|Publication number||US3973866 A|
|Application number||US 05/538,169|
|Publication date||Aug 10, 1976|
|Filing date||Jan 2, 1975|
|Priority date||Jan 2, 1975|
|Also published as||CA1040006A1|
|Publication number||05538169, 538169, US 3973866 A, US 3973866A, US-A-3973866, US3973866 A, US3973866A|
|Inventors||James E. Vaughan|
|Original Assignee||Vaughan Co., Inc.|
|Export Citation||BiBTeX, EndNote, RefMan|
|Patent Citations (14), Referenced by (53), Classifications (9)|
|External Links: USPTO, USPTO Assignment, Espacenet|
1. Field of the Invention
This invention relates to centrifugal pumps and more particularly to such pumps effective for pumping slurry and which can chop stringy material, slice reasonably soft material such as vegetables and displace hard objects tending to obstruct flow into the pump intake opening of material to be pumped.
A difficult problem has been to pump slurries consistently and effectively. A slurry is a watery mixture or suspension of insoluble matter and may be of different consistency from a solid-material-to-water ratio of about 5 percent to about 25 percent. The term "slurry" is generic for different types of watery mixtures or suspensions of insoluble matter including mud which is a mixture of earth and water and pulp which is a mixture of animal or vegetable matter and water or other liquid. The pulp may be pulp of fruit such as apples, pears, peaches or plums for example, vegetables such as carrots or peas, other food products such as sugar cane, or wood such as used in the manufacture of paper. Pulp may also be a mixture of pulverized ore or white lead and water. All of these slurries are difficult to pump with pumps of conventional type. The pump of the present invention is capable of pumping such slurries satisfactorily.
2. Prior Art
The pump constitutes an improvement on the general type of pumps disclosed in U.S. Pat. No. 3,155,046, particularly as to effectiveness for pumping slurry. Also, the runners of pumps of the general type of U.S. Pat. No. 3,155,046 have included a shroud plate at the side of the runner opposite the intake wall of the pump casing, and such shroud plate has included a volute slinger serving to deter migration of the solid phase of a slurry into bearings of the runner shaft. In addition, rotary stirrers have been carried by the runner shaft at the side of the intake wall opposite the runner for the purpose of displacing articles which would not pass readily through an intake opening into the pump casing.

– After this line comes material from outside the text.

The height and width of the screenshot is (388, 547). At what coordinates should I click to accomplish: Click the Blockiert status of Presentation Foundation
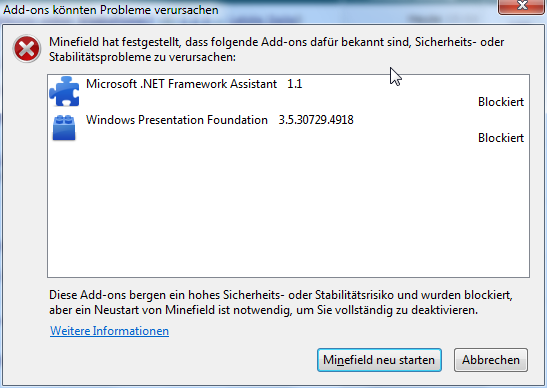click(501, 138)
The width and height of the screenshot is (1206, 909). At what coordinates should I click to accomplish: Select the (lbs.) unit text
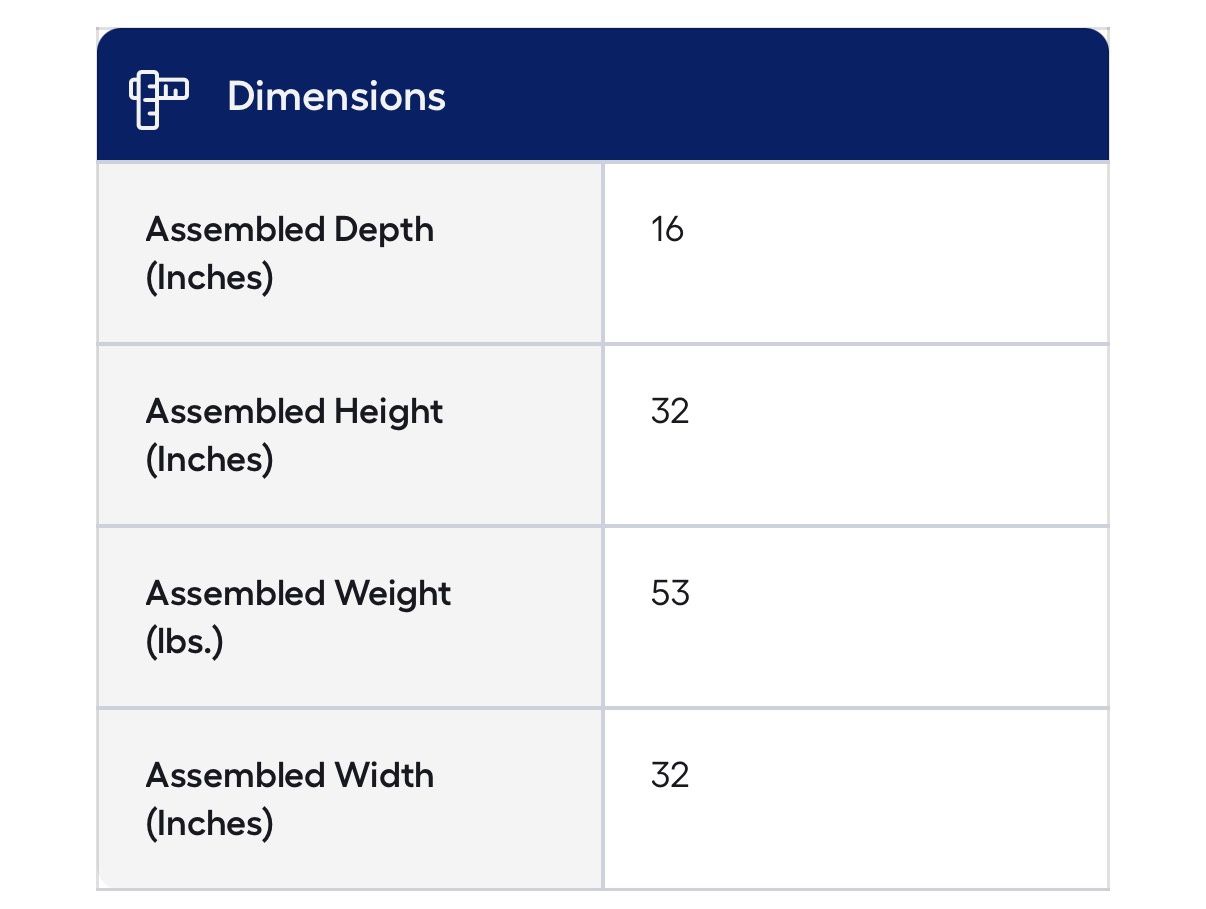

A principal object of this invention is to increase the capacity of a centrifugal pump to pump thick slurry without the pump clogging or losing its prime and without the slurry being dewatered. More specifically, it is an object to increase the pump capacity by utilizing a booster propeller exteriorly of the pump casing to facilitate inflow of material to be pumped through the intake openings of the casing and by improving the configuration of the runner blades to facilitate suction of material through the intake openings of the casing.
Another object is to enable a centrifugal pump to pump material containing objects which can be sliced comparatively easily into pieces capable of passing through the intake openings of the pump casing.
It is also an object to increase the efficiency of a centrifugal pump for pumping slurry by reducing resistance of the runner to rotation.
The foregoing objects can be accomplished by providing a booster propeller exteriorly of the pump casing which will facilitate flow toward the intake openings of the casing of material to be pumped and which will slice readily sliceable articles into pieces that can pass through the intake openings of the casing and by forming the leading face of each runner blade with a forwardly inclined portion to increase the pumping effectiveness of the blades.
FIG. 1 is a bottom plan of the intake side of a pump according to the present invention, and
FIG. 2 is a section taken on line 2--2 of FIG. 1.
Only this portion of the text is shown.